Ferry service is critical to the economic well-being of both sides of the Hudson River. The plan for an uninterrupted, waterfront park along the Hudson is critical to the well-being of Hoboken. The two are not mutually exclusive. A year ago NJ Transit, a public entity, and NY Waterway, a privately owned ferry service, hatched a secret plan to locate a diesel refueling depot, major repair operation, boat storage, and sanitary wastewater disposal facility at the Union Dry Dock site on Sinatra Drive between Maxwell Place Park and the skateboard park.

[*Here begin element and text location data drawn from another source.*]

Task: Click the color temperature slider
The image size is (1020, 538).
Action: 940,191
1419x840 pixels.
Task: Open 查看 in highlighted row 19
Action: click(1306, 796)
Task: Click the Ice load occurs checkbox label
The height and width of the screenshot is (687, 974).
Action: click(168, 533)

Last November, NY Waterway bought Union Dry Dock for $11.5 million. Last January and again in April, without any discussions with the City of Hoboken, NJ Transit was poised to acquire the site and lease it back to the ferry operator. Fortunately, Mayor Bhalla with overwhelming support from the Hoboken community was able to thwart the NJ Transit Board from acting. Of great significance is the fact that by locating a refueling/maintenance facility at this site, the unique, natural, sandy beach just to the north of Union Dry Dock would be made unusable due to pollution in the air and water. No other beach like this exists along the Hudson River south of the George Washington Bridge. Each year, thousands of people are able to kayak and paddleboard here. Just as important are the prime fishing spot and Skateboard Park immediately to the south. These and many other public areas and activities would come to a halt or be seriously diminished.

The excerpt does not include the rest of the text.